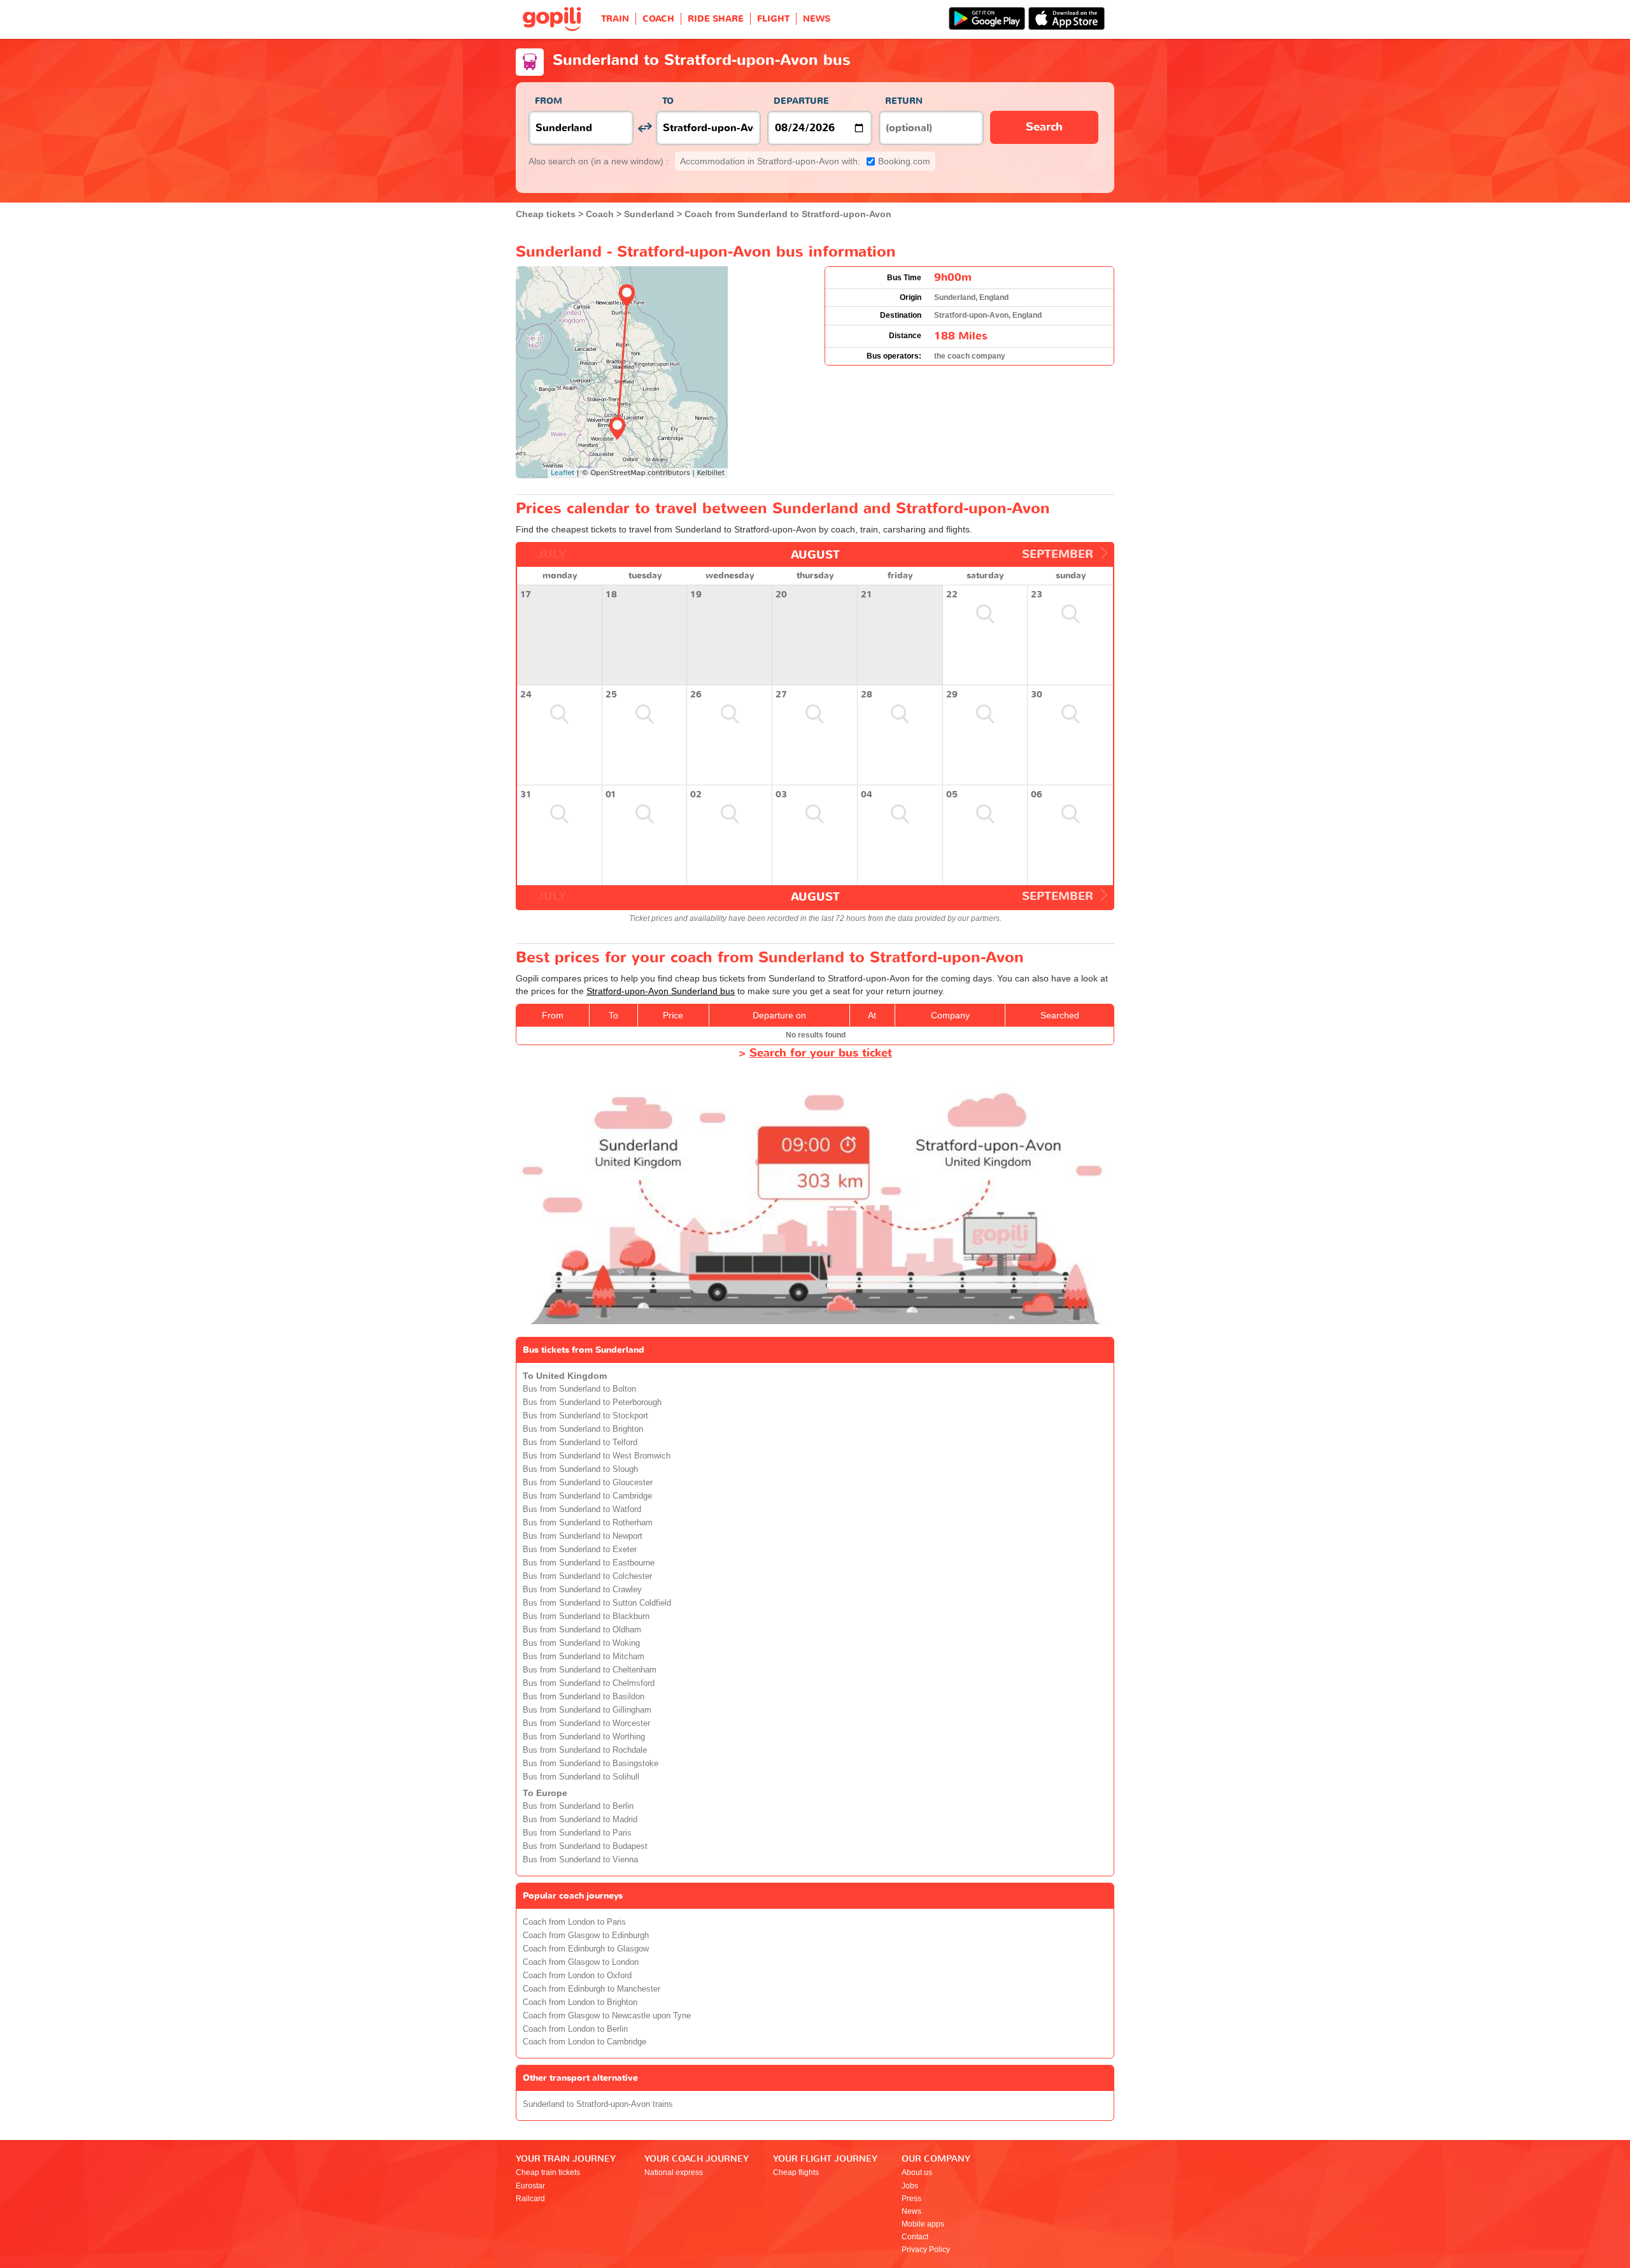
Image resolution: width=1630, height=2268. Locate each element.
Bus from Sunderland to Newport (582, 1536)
⁂
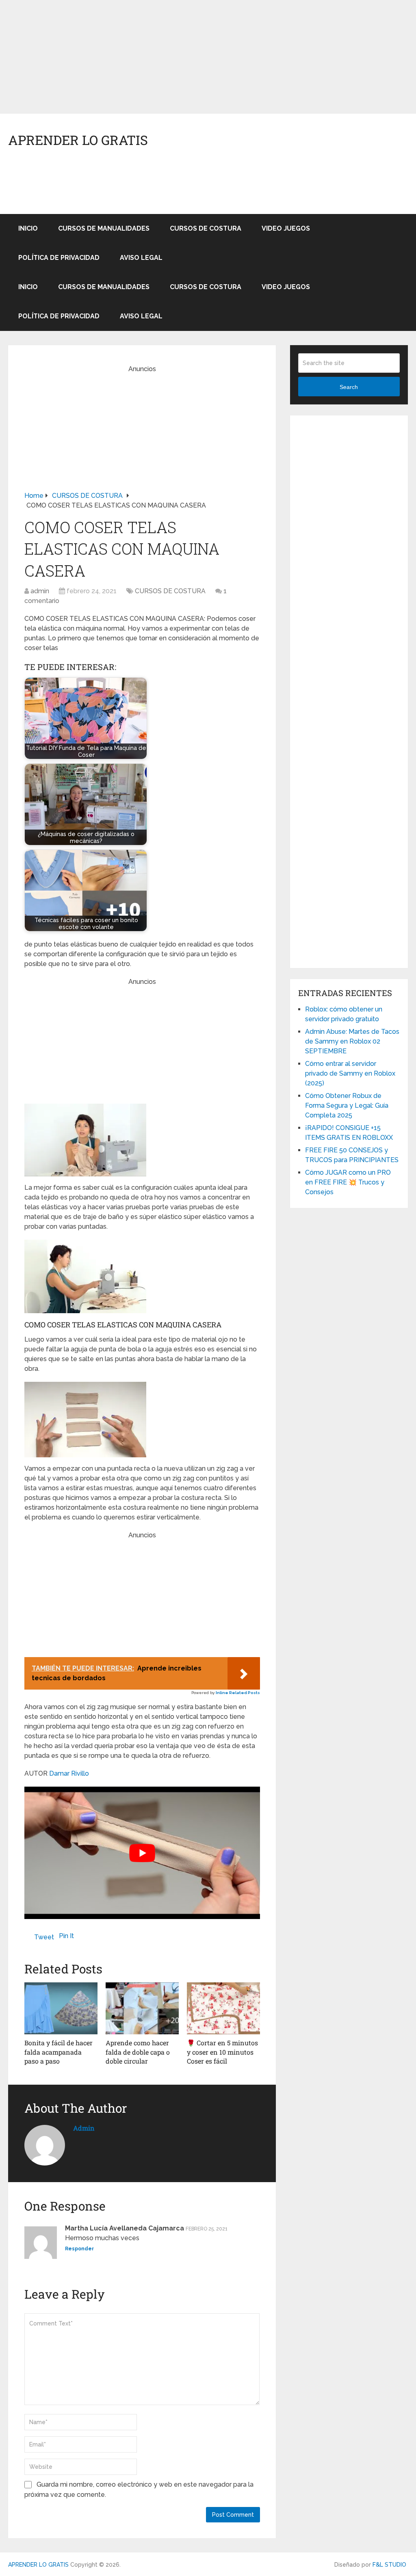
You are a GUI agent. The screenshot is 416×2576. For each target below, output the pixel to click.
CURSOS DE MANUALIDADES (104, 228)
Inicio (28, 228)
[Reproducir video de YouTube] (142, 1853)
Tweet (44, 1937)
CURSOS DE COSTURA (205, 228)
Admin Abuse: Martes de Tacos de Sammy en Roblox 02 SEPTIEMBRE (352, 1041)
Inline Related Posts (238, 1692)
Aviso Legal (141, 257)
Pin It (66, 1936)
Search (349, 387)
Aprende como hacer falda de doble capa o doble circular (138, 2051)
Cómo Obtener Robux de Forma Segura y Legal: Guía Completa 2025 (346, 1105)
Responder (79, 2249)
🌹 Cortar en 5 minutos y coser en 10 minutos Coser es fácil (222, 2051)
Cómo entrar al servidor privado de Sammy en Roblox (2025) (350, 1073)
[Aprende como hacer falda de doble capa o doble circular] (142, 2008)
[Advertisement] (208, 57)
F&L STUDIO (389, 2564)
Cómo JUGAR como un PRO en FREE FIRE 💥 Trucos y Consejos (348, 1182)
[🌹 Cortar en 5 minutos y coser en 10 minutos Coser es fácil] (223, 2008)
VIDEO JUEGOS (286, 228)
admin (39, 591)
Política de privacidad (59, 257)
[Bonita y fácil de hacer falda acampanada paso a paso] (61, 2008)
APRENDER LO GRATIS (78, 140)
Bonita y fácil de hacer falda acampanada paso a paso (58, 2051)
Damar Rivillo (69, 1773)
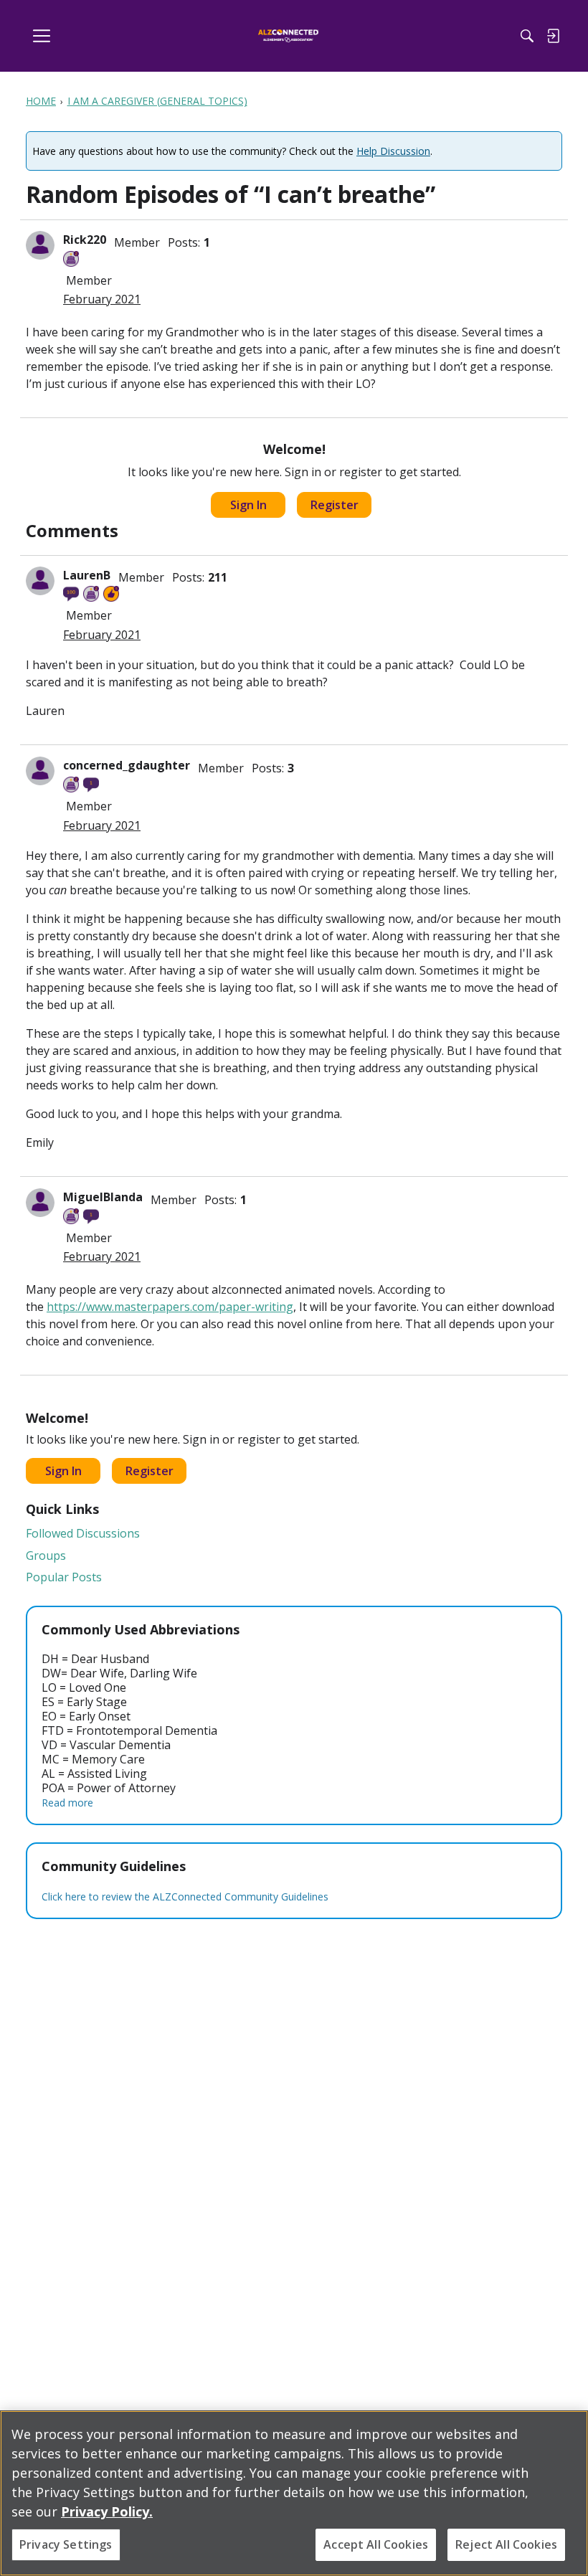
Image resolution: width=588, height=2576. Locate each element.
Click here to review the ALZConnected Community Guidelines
⁂
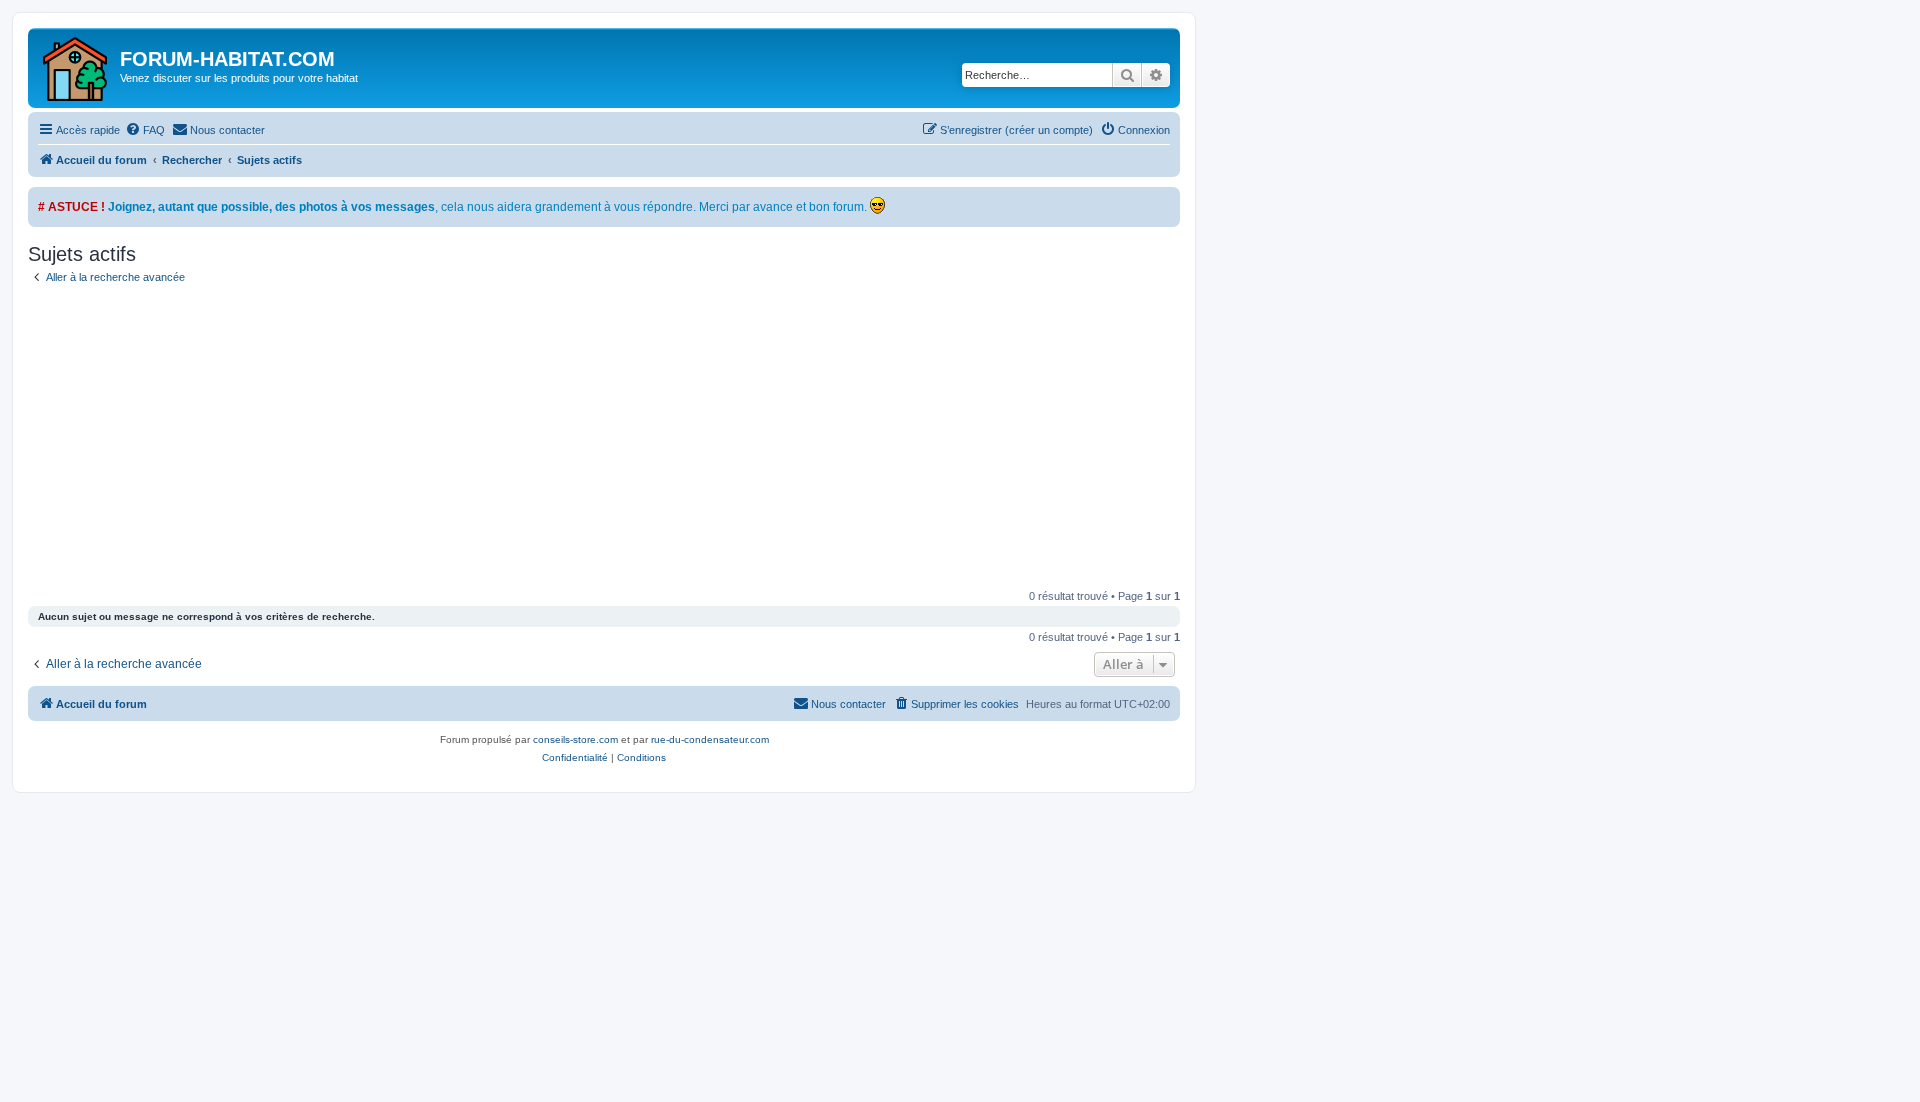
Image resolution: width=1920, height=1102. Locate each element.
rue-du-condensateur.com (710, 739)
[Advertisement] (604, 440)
⁂
## YOUR GOAL
In the listing above, find the line with "[Advertisement] (208, 57)" and the line with "Damar Rivillo (69, 1773)", then print exactly those two lines and every line between them, and nothing more.

## TASK RESULT
[Advertisement] (208, 57)
F&L STUDIO (389, 2564)
Cómo JUGAR como un PRO en FREE FIRE 💥 Trucos y Consejos (348, 1182)
[🌹 Cortar en 5 minutos y coser en 10 minutos Coser es fácil] (223, 2008)
VIDEO JUEGOS (286, 228)
admin (39, 591)
Política de privacidad (59, 257)
[Bonita y fácil de hacer falda acampanada paso a paso] (61, 2008)
APRENDER LO GRATIS (78, 140)
Bonita y fácil de hacer falda acampanada paso a paso (58, 2051)
Damar Rivillo (69, 1773)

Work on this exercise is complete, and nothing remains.